E Martina Stoessler? Até à data, a doce e casta Violetta não renegou ainda a admira­ção por Cyrus, Lovato, Gomez ou Britney Spears. Mas tem avisado: não está minima­mente interessada em crescer. Quando lhe falam dos ídolos, responde como o fez nu­ma entrevista recente ao diário argentino La Nacíon, negando a vontade de emanci­pação face à imagem benévola e juvenil: «Ser má não tem nada que ver comigo. Não renego a Violetta. Sou o que sou graças a ela.» Aos 15 anos, quando começou a série, já confessara o mesmo: «Para quê ser ‘má?» Os colegas de elenco, como Mirta Wons, que interpreta Olga, dizem que Tini (como os amigos e fãs a tratam) não para de sorrir durante as rodagens. E ela jura ser tão nor­mal como as amigas de liceu. O pai, o produ­tor de televisão Alejandro Stoessel, repete que a filha tem os pés bem assentes na terra. «O meu pai avisa-me sempre que a fama vai e vem.» Em seis anos de exposição pública – os dois últimos à escala global – Martina atravessou apenas uma polémica, quando uma fotografia sua em biquíni, publicada em dezembro na página da atriz no Insta­gram (onde tem quase 900 mil seguidores), revelava o corpo magro e uns invejáveis ab­dominais. Foi logo acusada de anorexia e de mau exemplo para as adolescentes. Viu-se obrigada a responder o óbvio: «Passo a vida a comer mas sempre fui magra, é genético»; a mãe e o irmão são iguais.
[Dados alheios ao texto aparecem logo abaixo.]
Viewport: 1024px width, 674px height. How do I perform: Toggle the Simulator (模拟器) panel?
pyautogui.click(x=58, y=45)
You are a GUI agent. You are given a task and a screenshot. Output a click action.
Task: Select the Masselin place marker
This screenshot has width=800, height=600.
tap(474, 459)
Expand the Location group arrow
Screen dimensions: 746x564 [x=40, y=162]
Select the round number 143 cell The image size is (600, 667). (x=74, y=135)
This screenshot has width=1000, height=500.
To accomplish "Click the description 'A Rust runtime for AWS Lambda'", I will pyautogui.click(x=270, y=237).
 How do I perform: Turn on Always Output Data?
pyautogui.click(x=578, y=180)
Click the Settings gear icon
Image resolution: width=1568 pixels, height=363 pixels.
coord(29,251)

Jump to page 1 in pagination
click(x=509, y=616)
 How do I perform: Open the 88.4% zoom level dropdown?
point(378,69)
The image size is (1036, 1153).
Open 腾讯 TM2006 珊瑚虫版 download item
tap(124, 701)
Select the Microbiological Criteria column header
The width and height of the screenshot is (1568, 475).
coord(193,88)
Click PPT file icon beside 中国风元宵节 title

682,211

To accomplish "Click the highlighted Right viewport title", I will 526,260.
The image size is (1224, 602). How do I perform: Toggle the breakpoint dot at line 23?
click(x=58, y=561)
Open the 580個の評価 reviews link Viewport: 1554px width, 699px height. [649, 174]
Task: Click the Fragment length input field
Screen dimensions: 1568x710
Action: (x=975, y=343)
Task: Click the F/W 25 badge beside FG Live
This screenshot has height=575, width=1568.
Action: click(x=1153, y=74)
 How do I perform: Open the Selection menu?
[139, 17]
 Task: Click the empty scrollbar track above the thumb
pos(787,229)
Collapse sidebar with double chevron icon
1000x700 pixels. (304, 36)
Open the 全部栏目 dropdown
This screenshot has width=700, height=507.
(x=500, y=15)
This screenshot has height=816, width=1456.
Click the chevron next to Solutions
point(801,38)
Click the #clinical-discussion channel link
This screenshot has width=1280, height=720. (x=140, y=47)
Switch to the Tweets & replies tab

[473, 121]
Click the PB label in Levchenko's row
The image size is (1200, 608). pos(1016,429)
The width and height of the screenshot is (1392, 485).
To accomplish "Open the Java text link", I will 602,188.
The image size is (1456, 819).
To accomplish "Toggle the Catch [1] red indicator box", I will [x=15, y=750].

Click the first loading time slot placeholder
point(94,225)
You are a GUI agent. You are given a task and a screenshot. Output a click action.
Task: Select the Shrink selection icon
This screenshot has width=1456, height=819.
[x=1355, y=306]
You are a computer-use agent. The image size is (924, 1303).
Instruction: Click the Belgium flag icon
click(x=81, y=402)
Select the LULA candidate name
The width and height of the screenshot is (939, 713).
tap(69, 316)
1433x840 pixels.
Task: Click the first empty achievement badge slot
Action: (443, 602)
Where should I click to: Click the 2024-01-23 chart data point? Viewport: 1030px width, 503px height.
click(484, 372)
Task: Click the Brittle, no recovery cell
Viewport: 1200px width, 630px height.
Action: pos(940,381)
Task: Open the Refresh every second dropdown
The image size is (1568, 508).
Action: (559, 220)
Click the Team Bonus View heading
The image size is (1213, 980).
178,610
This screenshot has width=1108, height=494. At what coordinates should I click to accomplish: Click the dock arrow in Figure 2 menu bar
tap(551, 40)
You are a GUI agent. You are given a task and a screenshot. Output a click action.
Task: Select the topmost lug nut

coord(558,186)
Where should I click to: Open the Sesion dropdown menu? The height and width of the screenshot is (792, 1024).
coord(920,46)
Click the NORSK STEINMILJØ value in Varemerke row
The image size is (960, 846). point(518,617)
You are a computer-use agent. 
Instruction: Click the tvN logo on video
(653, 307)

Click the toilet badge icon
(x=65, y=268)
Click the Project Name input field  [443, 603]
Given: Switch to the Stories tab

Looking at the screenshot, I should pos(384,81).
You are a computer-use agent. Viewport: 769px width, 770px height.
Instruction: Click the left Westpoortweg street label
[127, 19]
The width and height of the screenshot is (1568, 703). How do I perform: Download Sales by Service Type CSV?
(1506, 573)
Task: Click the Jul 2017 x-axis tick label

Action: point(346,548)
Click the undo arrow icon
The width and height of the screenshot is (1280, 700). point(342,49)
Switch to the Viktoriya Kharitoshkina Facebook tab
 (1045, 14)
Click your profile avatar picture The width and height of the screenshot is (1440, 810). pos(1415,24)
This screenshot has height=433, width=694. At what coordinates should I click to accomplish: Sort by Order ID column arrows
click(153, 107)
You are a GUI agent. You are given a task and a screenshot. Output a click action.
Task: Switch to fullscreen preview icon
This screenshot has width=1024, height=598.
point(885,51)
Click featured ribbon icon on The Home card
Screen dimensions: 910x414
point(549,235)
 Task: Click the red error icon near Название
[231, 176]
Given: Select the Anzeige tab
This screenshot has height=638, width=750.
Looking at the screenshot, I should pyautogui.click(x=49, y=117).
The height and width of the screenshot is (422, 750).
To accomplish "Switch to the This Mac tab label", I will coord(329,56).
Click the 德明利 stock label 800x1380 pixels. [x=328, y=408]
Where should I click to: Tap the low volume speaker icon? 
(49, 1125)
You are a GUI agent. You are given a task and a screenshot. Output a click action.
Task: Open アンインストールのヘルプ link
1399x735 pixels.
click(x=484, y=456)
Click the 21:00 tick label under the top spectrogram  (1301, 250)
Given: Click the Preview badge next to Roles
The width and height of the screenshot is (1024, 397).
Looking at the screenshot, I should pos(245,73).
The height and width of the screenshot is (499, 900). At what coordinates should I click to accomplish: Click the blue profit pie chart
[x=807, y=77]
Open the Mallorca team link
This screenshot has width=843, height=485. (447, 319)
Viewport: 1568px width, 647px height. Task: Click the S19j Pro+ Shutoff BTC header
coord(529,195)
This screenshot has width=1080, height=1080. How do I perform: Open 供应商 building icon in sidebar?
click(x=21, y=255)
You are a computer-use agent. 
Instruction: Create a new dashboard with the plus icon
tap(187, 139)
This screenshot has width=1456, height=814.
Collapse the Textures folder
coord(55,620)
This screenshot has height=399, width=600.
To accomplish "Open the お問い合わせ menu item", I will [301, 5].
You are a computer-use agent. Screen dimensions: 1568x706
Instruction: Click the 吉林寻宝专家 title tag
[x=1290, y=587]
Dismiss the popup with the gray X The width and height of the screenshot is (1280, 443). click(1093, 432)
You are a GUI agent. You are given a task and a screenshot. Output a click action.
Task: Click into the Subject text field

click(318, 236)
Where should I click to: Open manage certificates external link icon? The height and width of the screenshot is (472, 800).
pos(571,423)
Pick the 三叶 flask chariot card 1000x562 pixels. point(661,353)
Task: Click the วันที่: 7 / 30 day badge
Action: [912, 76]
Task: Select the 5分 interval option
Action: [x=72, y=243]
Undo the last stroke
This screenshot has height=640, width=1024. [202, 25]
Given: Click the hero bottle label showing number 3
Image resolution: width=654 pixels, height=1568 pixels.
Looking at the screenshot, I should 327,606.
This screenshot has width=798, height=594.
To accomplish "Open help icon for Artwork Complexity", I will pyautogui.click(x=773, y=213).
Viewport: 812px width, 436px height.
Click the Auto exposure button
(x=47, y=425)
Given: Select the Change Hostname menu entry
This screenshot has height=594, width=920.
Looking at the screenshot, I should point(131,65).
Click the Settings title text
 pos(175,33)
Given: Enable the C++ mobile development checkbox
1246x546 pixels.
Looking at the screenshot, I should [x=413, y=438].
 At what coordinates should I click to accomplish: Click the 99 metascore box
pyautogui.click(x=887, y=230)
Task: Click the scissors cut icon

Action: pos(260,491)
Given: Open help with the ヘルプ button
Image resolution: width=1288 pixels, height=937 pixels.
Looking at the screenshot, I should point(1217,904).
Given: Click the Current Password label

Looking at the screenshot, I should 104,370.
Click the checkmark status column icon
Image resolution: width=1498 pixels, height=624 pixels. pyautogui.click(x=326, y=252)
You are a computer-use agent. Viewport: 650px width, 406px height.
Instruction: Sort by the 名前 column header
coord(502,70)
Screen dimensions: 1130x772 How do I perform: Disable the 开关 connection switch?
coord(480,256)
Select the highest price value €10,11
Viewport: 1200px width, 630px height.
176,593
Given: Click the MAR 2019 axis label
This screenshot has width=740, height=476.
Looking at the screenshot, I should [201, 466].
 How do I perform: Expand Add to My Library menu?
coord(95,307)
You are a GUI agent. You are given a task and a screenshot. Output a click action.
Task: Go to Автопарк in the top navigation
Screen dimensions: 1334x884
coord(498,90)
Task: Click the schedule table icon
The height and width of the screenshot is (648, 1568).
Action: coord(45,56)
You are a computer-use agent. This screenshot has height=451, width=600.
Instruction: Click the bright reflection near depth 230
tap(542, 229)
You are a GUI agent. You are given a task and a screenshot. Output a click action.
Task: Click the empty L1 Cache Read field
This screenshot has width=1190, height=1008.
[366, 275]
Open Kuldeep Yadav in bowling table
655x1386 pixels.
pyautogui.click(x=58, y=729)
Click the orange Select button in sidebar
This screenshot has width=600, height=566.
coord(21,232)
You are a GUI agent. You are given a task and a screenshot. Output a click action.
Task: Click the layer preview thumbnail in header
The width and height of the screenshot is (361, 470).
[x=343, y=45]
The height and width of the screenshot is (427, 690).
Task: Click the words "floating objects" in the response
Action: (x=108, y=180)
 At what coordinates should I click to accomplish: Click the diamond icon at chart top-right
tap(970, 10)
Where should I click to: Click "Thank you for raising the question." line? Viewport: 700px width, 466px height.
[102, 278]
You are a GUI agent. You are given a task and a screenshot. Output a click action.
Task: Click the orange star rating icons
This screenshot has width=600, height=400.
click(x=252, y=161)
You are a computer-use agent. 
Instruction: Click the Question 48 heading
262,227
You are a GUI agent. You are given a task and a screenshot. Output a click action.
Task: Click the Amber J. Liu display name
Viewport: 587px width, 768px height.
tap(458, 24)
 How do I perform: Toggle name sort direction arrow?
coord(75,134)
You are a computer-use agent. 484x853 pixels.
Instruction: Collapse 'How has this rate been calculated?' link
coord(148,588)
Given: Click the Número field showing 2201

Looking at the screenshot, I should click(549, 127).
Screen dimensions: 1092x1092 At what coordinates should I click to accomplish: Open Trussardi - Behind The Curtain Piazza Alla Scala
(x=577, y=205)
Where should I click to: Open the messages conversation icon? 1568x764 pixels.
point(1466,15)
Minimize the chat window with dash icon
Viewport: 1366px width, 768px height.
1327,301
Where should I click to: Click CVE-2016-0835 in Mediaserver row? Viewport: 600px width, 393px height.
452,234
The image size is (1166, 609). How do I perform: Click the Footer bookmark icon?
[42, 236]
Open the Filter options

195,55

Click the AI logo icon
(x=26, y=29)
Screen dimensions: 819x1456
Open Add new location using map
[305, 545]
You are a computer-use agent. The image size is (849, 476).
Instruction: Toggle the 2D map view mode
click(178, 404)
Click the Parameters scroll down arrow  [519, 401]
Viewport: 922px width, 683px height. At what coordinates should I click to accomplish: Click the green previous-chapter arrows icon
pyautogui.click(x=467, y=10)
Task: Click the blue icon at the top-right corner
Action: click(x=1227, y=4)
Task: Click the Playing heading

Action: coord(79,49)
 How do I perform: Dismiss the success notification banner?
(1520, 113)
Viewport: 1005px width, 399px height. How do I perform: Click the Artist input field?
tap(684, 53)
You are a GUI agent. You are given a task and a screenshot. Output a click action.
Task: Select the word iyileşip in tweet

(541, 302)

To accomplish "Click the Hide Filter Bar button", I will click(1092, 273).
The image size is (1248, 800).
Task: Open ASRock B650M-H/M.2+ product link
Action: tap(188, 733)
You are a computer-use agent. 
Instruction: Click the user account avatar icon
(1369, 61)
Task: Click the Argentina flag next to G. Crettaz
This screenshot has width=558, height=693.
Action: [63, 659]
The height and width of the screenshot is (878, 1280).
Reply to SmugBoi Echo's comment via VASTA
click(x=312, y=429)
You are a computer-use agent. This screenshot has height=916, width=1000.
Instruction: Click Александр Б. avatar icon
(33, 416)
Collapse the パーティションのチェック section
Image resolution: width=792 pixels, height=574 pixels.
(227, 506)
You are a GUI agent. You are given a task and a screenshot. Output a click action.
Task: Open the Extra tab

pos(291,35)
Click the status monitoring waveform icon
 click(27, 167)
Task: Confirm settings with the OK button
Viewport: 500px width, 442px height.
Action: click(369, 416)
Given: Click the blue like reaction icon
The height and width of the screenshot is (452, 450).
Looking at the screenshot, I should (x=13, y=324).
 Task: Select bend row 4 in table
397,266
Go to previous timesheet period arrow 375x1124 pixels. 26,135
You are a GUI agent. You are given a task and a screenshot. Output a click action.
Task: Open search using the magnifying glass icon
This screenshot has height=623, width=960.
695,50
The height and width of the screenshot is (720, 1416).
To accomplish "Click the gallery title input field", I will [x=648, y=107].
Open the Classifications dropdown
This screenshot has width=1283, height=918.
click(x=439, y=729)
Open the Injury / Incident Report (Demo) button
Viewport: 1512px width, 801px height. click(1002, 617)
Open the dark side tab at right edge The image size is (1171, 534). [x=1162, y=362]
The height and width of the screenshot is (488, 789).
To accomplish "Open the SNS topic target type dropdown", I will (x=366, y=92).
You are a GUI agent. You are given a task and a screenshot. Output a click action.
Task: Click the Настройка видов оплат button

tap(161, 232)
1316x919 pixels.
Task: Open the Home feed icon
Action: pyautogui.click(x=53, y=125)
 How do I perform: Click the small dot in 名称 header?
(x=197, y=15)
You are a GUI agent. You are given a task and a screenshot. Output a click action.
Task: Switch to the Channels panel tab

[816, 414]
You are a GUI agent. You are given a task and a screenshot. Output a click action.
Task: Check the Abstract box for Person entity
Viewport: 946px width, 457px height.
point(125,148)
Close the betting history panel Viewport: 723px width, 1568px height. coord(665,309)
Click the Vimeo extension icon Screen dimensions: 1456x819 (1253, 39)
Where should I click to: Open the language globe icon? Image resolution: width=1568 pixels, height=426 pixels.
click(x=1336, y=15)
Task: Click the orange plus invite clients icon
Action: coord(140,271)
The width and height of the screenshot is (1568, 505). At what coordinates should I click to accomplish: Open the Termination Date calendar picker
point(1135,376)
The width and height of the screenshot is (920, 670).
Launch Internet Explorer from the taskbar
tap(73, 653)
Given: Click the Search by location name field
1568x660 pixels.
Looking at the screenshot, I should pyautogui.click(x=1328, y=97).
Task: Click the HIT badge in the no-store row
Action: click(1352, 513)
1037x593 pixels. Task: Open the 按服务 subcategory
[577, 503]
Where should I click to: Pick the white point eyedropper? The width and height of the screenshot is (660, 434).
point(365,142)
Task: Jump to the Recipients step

Prestes a chegar à maioridade, com um namorado sete anos mais velho (Peter Lanzani, de 24, também ator de uma sé­rie juvenil, Aliados), Tini Stoessel não po­de, por mais que queira, continuar a fingir que é uma miúda – ninguém é tão perfeito por tanto tempo. Apesar das normas rigo­rosas da Disney (em Violetta, como nas ou­tras séries da casa do Rato Mickey, não se podem exibir grandes tatuagens ou a rou­pa interior das atrizes, como não é permiti­do praguejar), nem mesmo a ficção conge­lará Martina no tempo. Na terceira tempo­rada da série, que só chegará a Portugal em meados deste ano, o grupo do Studio On Beat, a escola/estúdio onde Violetta Cas­tillo e os amigos se iniciaram na música e nos namoricos, corre o risco de se desmo­ronar sob o peso da fama e do sucesso (é a própria sinopse dos episódios que o suge­re). A verdade é que o êxito de Violetta co­meçou há quase vinte anos, quando Cris Morena, uma apresentadora e atriz da TV argentina, lançou um projeto infantoju­venil chamado Chiquititas, com a própria filha, Romina Yan, como protagonista – e regressamos ao papel dos pais nestas sin­gulares epopeias. Enorme sucesso, no país de origem e além-fronteiras (incluindo Portugal), Chiquititas foi seguido por ou­tros triunfos de audiência como Floribella, Anjo Selvagem, Doce Fugitiva, Rebelde Way – todos formatos originais argentinos. A carreira de Romina Yan não mais desco­lou após Chiquititas. Yan retornou ao uni­verso Disney com 28 anos e experimentou as telenovelas adultas antes de morrer tragi­camente de um aneurisma, aos 36 anos. Já Floribella (Floricienta, no original), estreada em 2004, teve como protagonista a jovem Florencia Bertotti. Agora com 31 anos, Ber­totti ainda protagonizava telenovelas juve­nis aos 26, continuando hoje a integrar as tournées de Floribella pela América Latina. Talvez a única solução que resta a Marti­na Stoessler seja mesmo render-se à dis­funcionalidade e desistir de ser boazinha. Afinal, há qualquer coisa de profundamen­te manipulador no universo Disney – e não será a «maldade» bem mais humana?